■ **GOAL OF THE EXERCISE**
Produce exactly the lines from the one holding "The image size" through the last line of the data below, with every picture left out.

■ **EXCERPTED DATA**
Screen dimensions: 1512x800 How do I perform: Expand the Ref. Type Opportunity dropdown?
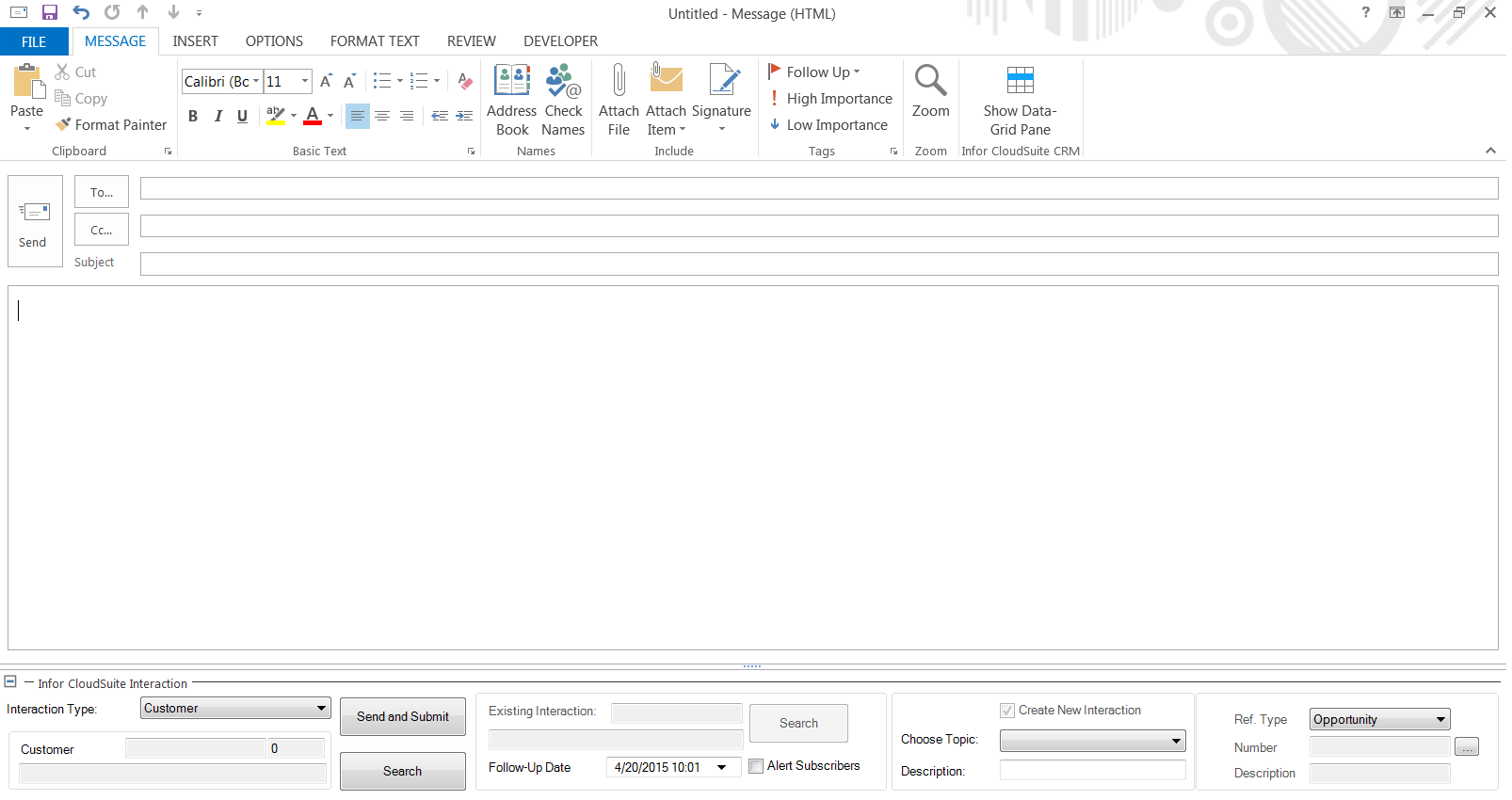(x=1440, y=720)
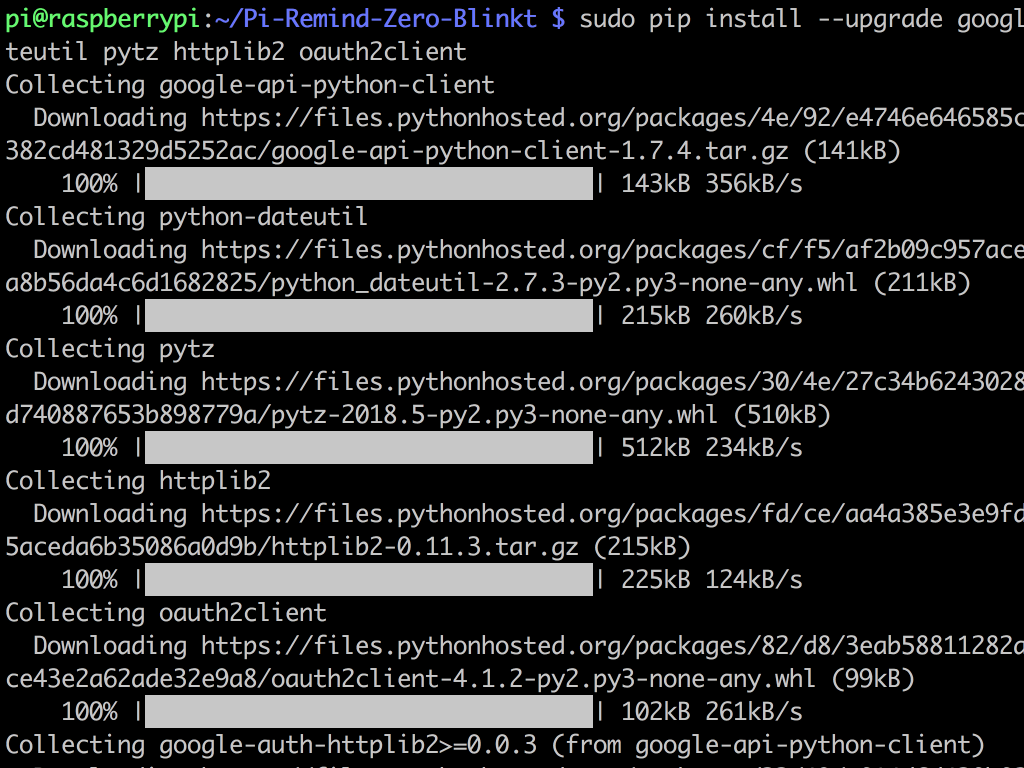Click the pytz-2018.5 wheel filename

pos(494,415)
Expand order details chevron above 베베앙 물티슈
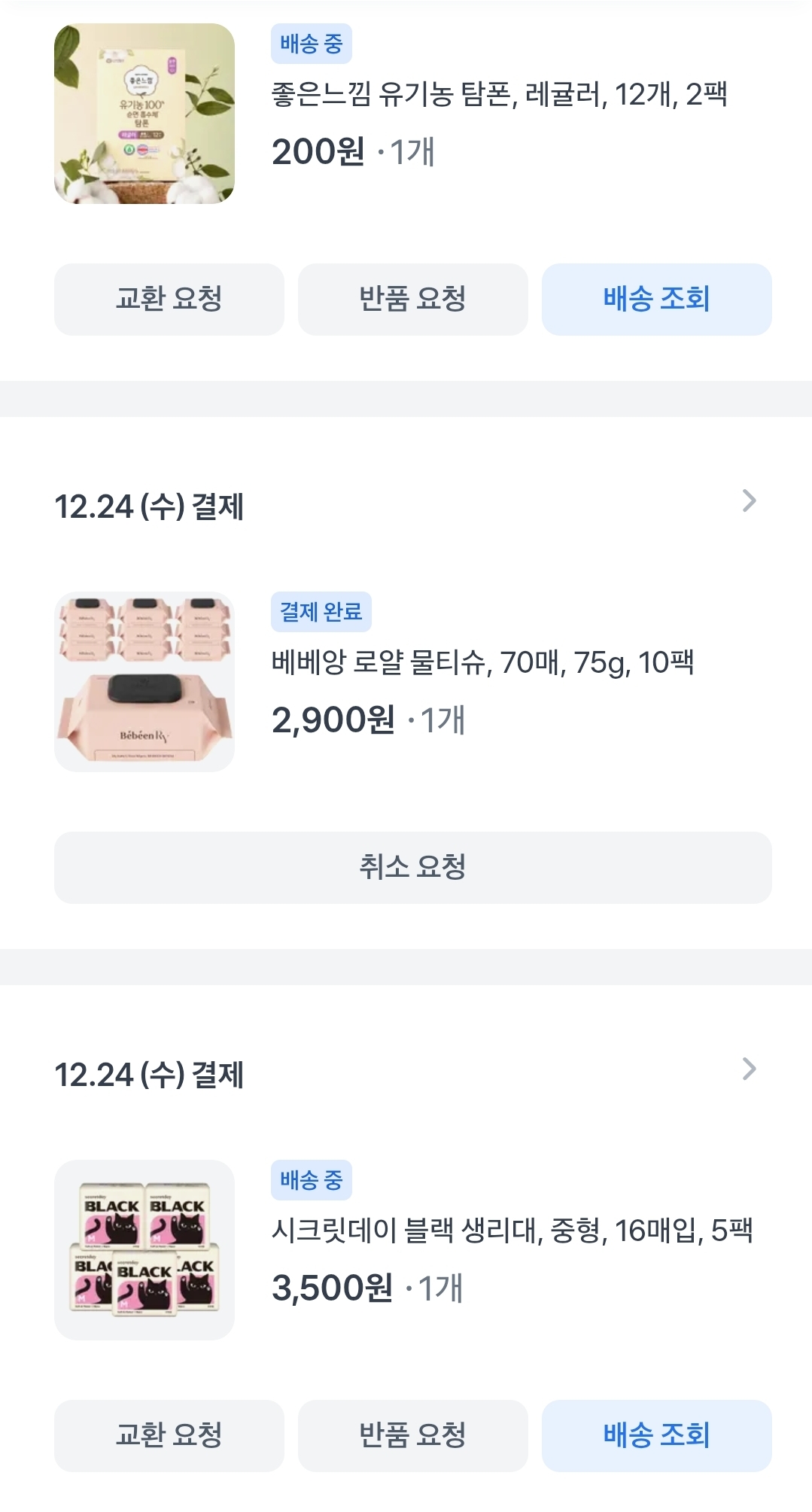Screen dimensions: 812x1512 click(749, 501)
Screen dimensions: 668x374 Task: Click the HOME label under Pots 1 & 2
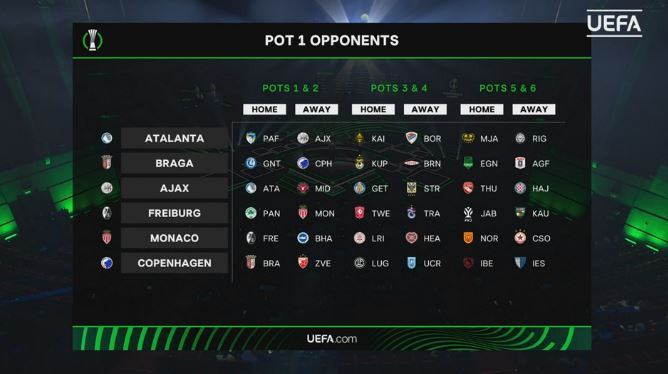click(264, 109)
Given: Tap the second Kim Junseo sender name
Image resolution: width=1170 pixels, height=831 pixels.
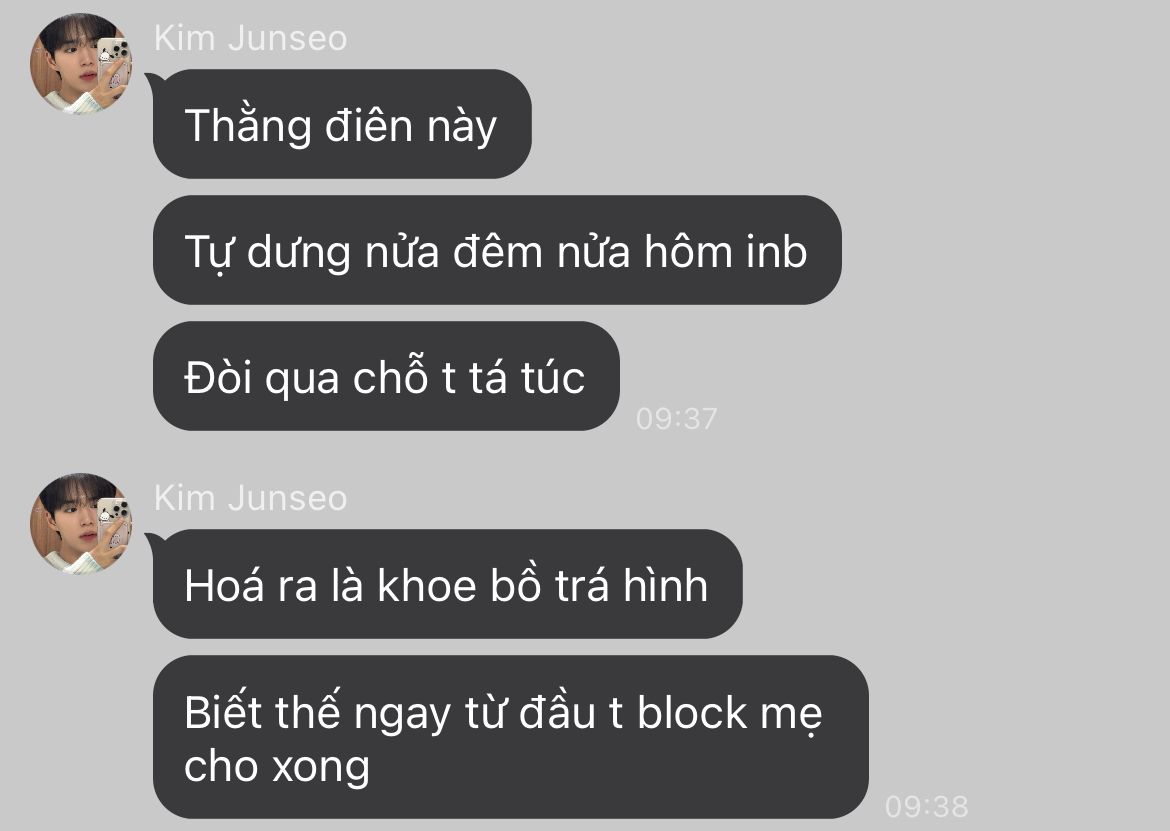Looking at the screenshot, I should 251,498.
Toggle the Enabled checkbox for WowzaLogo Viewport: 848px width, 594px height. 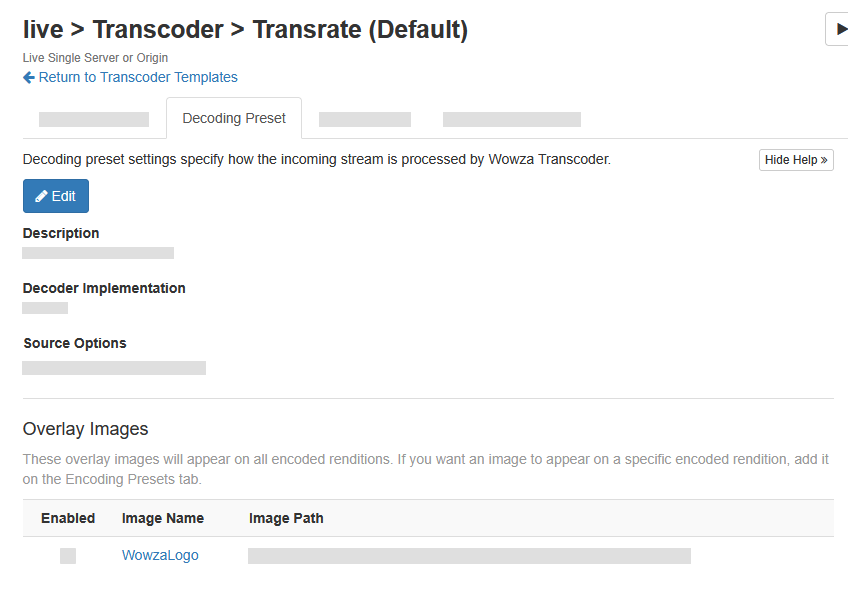coord(68,556)
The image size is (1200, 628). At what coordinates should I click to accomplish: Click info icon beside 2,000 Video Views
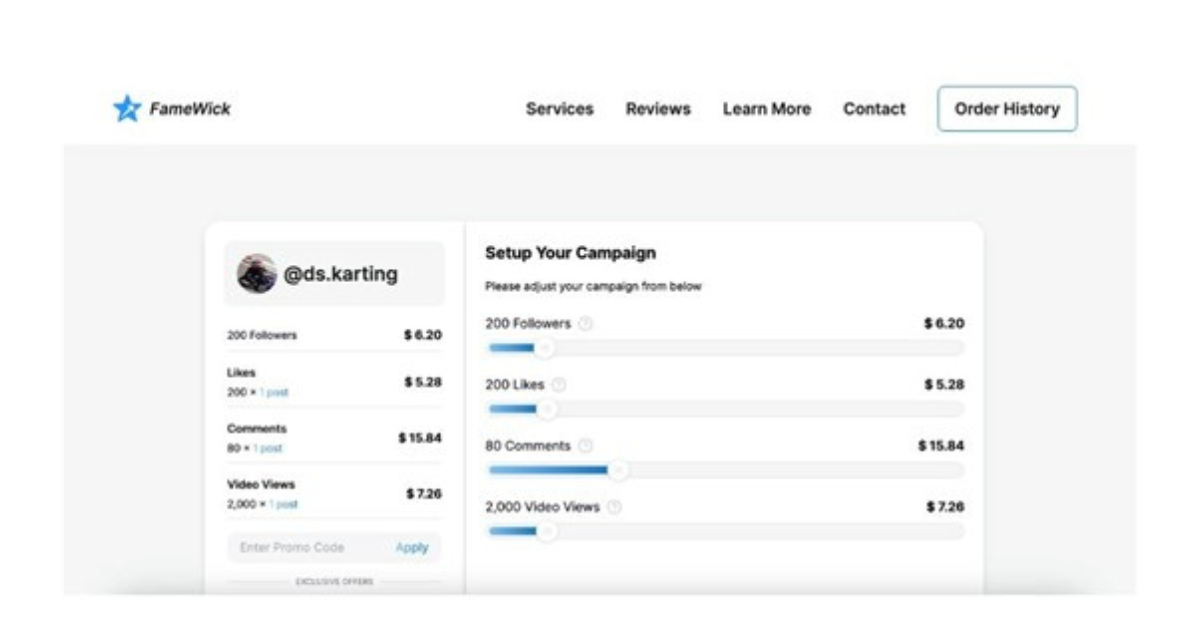click(x=614, y=507)
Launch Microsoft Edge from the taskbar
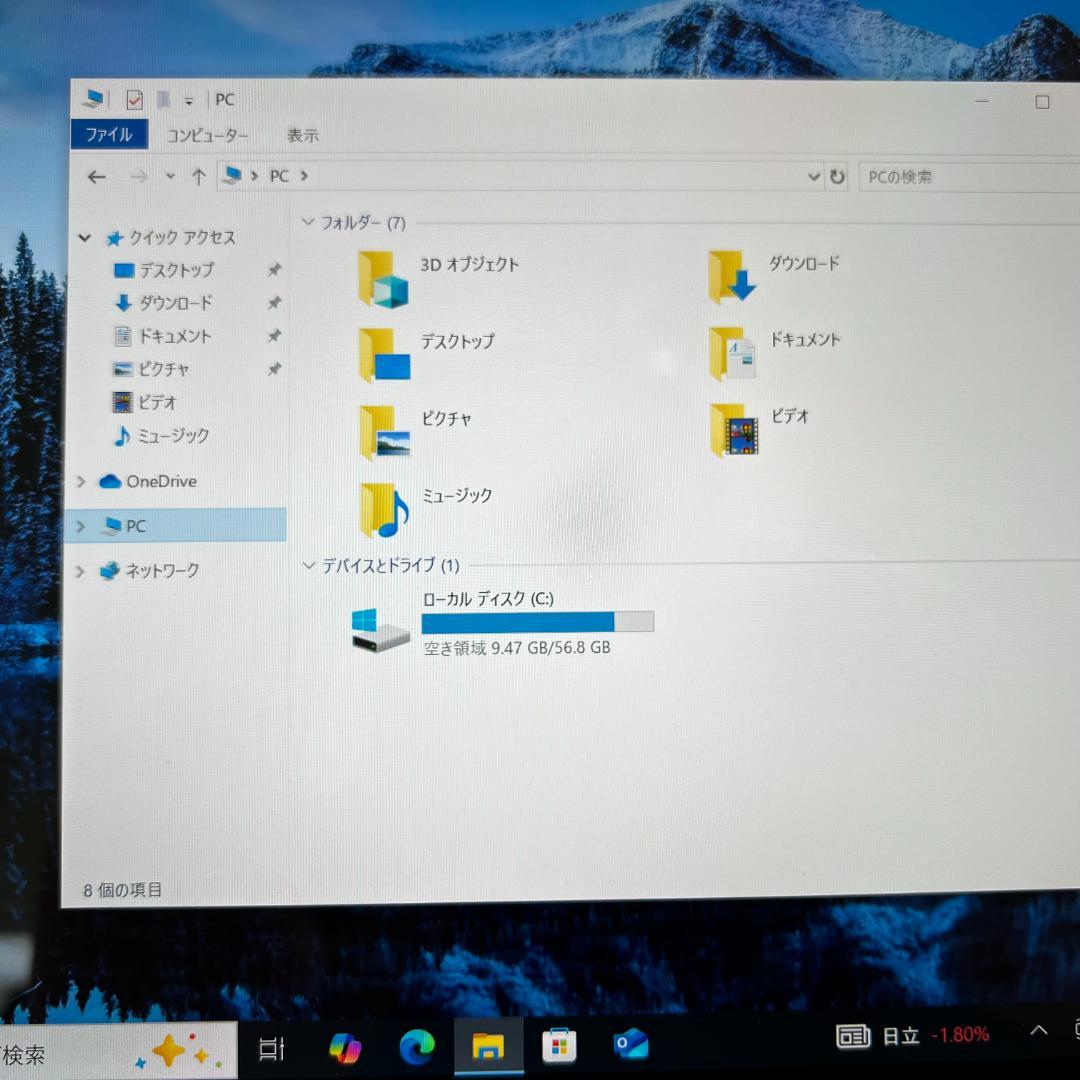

■ **ANSWER SPACE**
The image size is (1200, 628). At what coordinates should I click to accomplish: Click info icon beside 2,000 Video Views
click(x=614, y=507)
Launch Microsoft Edge from the taskbar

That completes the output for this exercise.